• Slowing down non-critical paths

    From Stefan Monnier@monnier@iro.umontreal.ca to comp.arch on Thu Sep 11 12:12:26 2025
    From Newsgroup: comp.arch

    The notion that some paths are critical (and those determine the
    frequency that can be used) implies that there are paths which are not critical, because they're much shorter, e.g. the low-bits of an addition
    don't need to wait for the carry-propagation, so they're typically ready
    long before the end of the cycle.

    Do CPUs try and save power by making those paths slower (using lower
    voltage, or slower and less power-hungry transistors)?


    Stefan
    --- Synchronet 3.21a-Linux NewsLink 1.2
  • From MitchAlsup@user5857@newsgrouper.org.invalid to comp.arch on Thu Sep 11 19:00:39 2025
    From Newsgroup: comp.arch


    Stefan Monnier <monnier@iro.umontreal.ca> posted:

    The notion that some paths are critical (and those determine the
    frequency that can be used) implies that there are paths which are not critical, because they're much shorter, e.g. the low-bits of an addition don't need to wait for the carry-propagation, so they're typically ready
    long before the end of the cycle.

    Do CPUs try and save power by making those paths slower (using lower
    voltage, or slower and less power-hungry transistors)?

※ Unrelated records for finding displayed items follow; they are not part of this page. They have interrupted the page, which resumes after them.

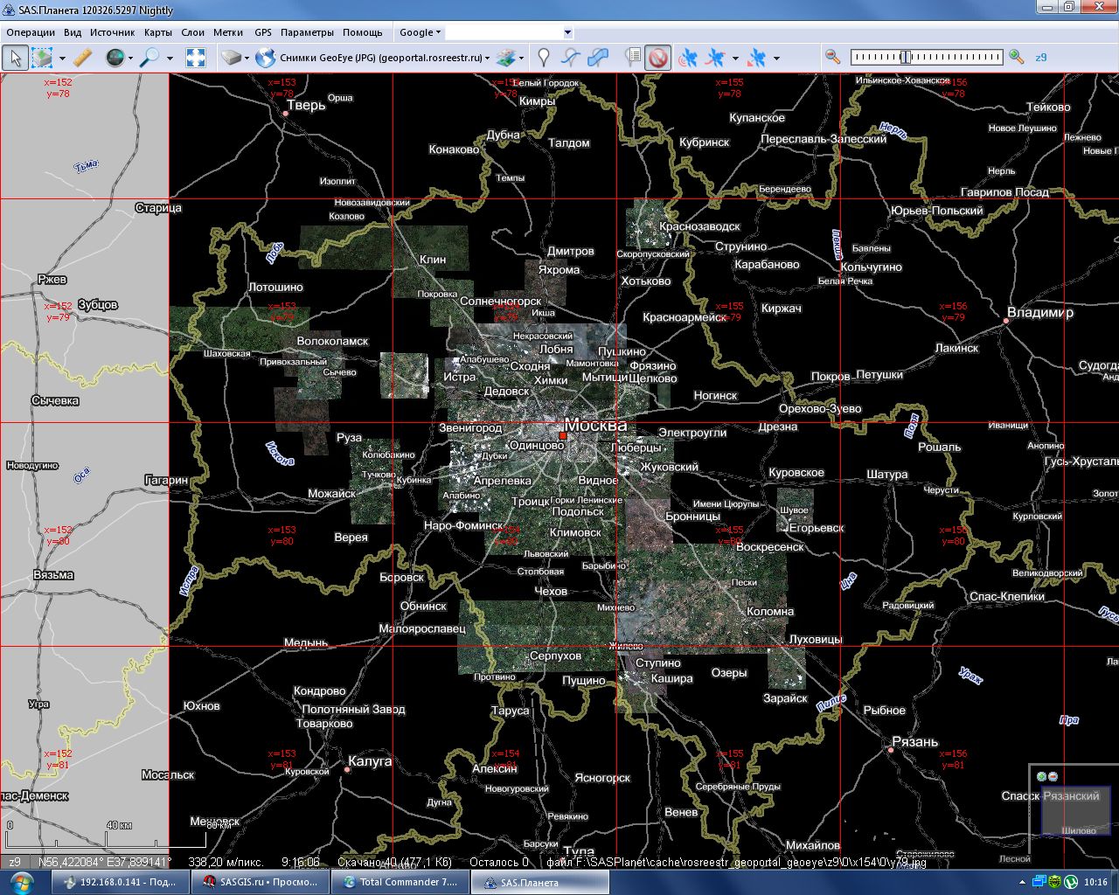Select the add path tool
Image resolution: width=1119 pixels, height=895 pixels.
[x=570, y=58]
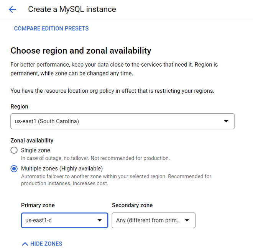Click the "Region" field label
Image resolution: width=253 pixels, height=252 pixels.
pos(19,106)
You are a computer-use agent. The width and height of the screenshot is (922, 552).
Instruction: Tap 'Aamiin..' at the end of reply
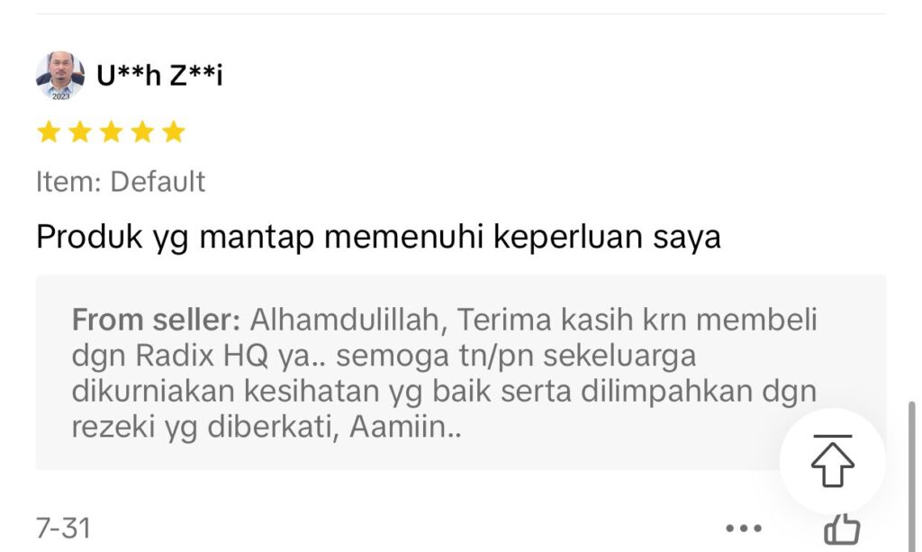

    I admit to using minimum sided transistors in the logic units (slowing
    it down). But those things rarely consumed enough power to be worth
    "much" effort.

    On the other hand, there is an entire 'art" to transistor sizing which
    makes an 11-gate integer adder take only 8-FO4 gates of delay, thus
    fitting in a ½-cycles allowing for input muxing (forward) and output
    muxing (result drive) in a combined single cycle::

    |<----------1 cycle---------->|
    | inMux | integer ADD |outMux |

    {{ this can also be timed as::

    |<----------1 cycle---------->|
    | integer ADD |outMux | inMux |
    or
    |<----------1 cycle---------->|
    |outMux | inMux | integer ADD |

    I have participated in designs using all three of these timings}}

    So, on a small scale I agree that you can slow down a few paths.
    Many of them in the control paths of the machine rather than on
    the data-path.

    On the other hand: slowing down interconnect wires {that are "data
    path height" long or longer} is seldom profitable, especially as
    one aims at higher frequencies.

    A different thing happens in <say> the exponent section of FMAC.
    You don't make it slower per-sé, instead you allow things to progress
    without spending the effort to make them more concurrent and thus faster.
    The Multiplier tree and Baugh-Walley adder take most of the time, so the exponent section only has to be "that fast".


    Stefan
    --- Synchronet 3.21a-Linux NewsLink 1.2